I'll start with the two most common wrong approaches to counters.
Incrementally increment / decrement the counter value in all places where a change may occur (create, edit, publish, publish a post, delete a moderator, change an admin, etc.).
As well as various combinations of these approaches (for example, to increment in the right places, and, once a day, completely recalculate in the background). Why are these approaches wrong? In short, the answer is: I tried, I did not succeed.
Surely, the method described in the article is not the only one. But I came to two important principles, and, IMHO, they are applicable to all the "correct" methods:
Update one counter should occur in one place.
The following section is an attempt to explain how I came to them. Consistently, step by step, on the example of the increasingly complex requirements for the publication count. In the explanation, I will use pseudocode in Python.
The easiest option. We need a counter of all created posts.
@on('create_post') def update_posts_counter_on_post_create(post): posts_counter.update(+1) @on('delete_post') def update_posts_counter_on_post_delete(post): posts_counter.update(-1)
Now we will introduce the concept of “draft” in the project so that the user can save an unfinished post and modify it later, as in Habré. To the counter, we add the condition to consider not all, but only published posts.
@on('create_post') def update_posts_counter_on_post_create(post): if post.is_published: posts_counter.update(+1) @on('delete_post') def update_posts_counter_on_post_delete(post): if post.is_published: posts_counter.update(-1) @on('change_post') def update_posts_counter_on_post_change(post_old, post_new): if post_old.is_published != post_new.is_published: # , # if post_new.is_published: posts_counter.update(+1) else: posts_counter.update(-1)
Next, we understand that deleting a post from the database without the possibility of recovery is bad. Instead, add the is_deleted
flag.
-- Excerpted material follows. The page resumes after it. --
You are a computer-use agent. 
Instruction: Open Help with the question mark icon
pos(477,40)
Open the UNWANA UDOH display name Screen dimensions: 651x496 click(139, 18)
Deleted posts, of course, also should not be counted.
@on('create_post') def update_posts_counter_on_post_create(post): if post.is_published and not post.is_deleted: update_posts_counter(+1) @on('delete_post') def update_posts_counter_on_post_delete(post): if post.is_published and not post.is_deleted: update_posts_counter(-1) @on('change_post') def update_posts_counter_on_post_change(post_old, post_new): is_published_changed = post_old.is_deleted != post_new.is_deleted is_deleted_changed = post_old.is_deleted != post_new.is_deleted # / if is_published_changed and not is_deleted_changed: if post_new.is_published: update_posts_counter(+1) else: update_posts_counter(-1) # / if not is_deleted_changed and not is_published_changed: if post_new.is_deleted: update_posts_counter(-1) else: update_posts_counter(+1) # , if is_published_changed and is_deleted_changed: pass
Already a pretty jumbled code ... Nevertheless, we add multiblogging to the project.
The blog_id
field appears at the post, and for the blog I would like to have my own post counter.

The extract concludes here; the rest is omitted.